The Central India Eye and Medical Study reported that higher estimated CSF pressure was significantly associated with a lower prevalence of glaucoma (both open-angle glaucoma (OAG) and angle-closure glaucoma (ACG)). If the total glaucoma group was divided into OAG and ACG, the absolute value of the standardized coefficient beta was higher for OAG than for ACG. If the OAG groups was further subdivided into normal-IOP OAG and high-IOP OAG groups, the associations between higher estimated CSF pressure and lower glaucoma prevalence was better for the normal-IOP OAG group [35]. Li et al. in a population-based study of Bai Chinese living in rural China, did not find any significant association or trend between the baseline estimated CSF pressure and the incidence of POAG, after a mean follow-up of 5 years [43].

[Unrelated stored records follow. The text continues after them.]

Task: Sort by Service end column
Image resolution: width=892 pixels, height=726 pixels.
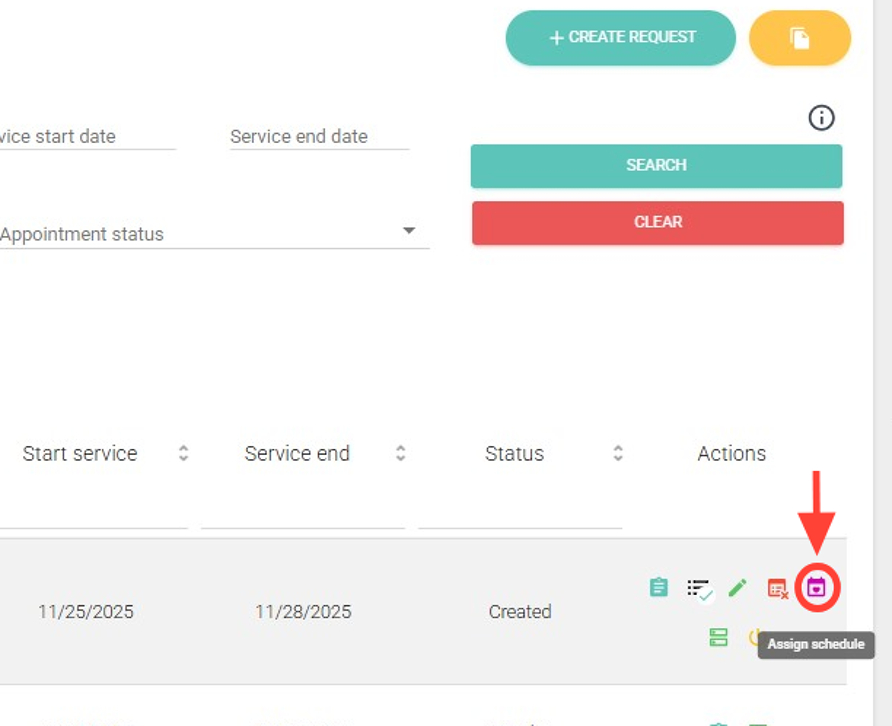Action: tap(400, 453)
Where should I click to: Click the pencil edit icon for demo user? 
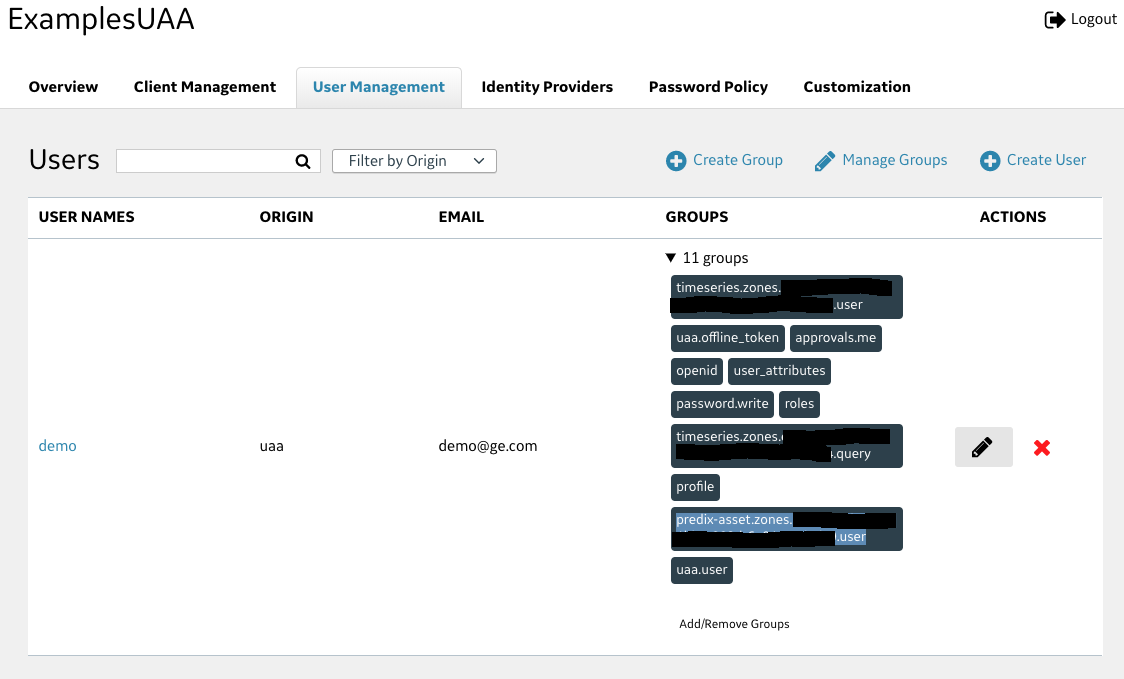[x=983, y=447]
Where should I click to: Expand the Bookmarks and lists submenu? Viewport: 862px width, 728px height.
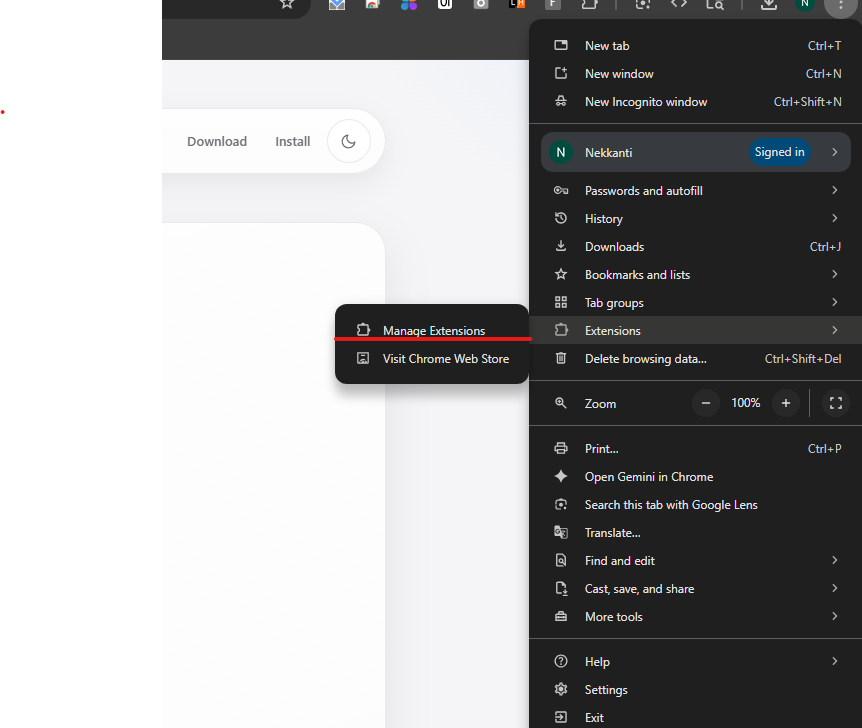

Gallina et al. demonstrated that patients whose ICP has been lowered as treatment for normal pressure hydrocephalus are almost 40 times more likely to suffer from NTG than elderly Italian patients without hydrocephalus. Crucial risk factor for development of NTG in patients with shunt-treated normal pressure hydrocephalus was the duration of optic nerve exposure to the lowering of ICP [44]. Yang et al. showed that experimental and chronic reduction of CSF pressure in monkeys was associated with progressive reduction in retinal nerve fiber layer thickness, neuroretinal rim area or volume and increase in cup-to-disc area ratio in some monkeys [45]. Berdahl et al. in multivariate analysis showed that larger cup-to-disc ratio was associated with lower CSF pressure [31]. In later study they were not able to find correlation between cup-to-disc ratio and ICP, IOP or translaminar pressure difference (TPD). The lack of correlation may be the result of using IOP to categorize patients into POAG, NTG, OHT or controls [32]. Siaudvytyte et al. found a positive correlation between ICP and neuroretinal rim area in NTG [34]. Ren et al. in a prospective study found association between ICP and amount of glaucomatous optic nerve damage (neuroretinal rim area and mean visual field defect) in POAG and OHT subjects [18]. In another study Ren et al. also found relationship between ICP and glaucomatous visual field defect [30]. Contrary, Pircher et al. did not reveal significant relationship between visual field defect and ICP in NTG patients [41]. Other authors also did not find correlation between visual field status and ICP [31, 40].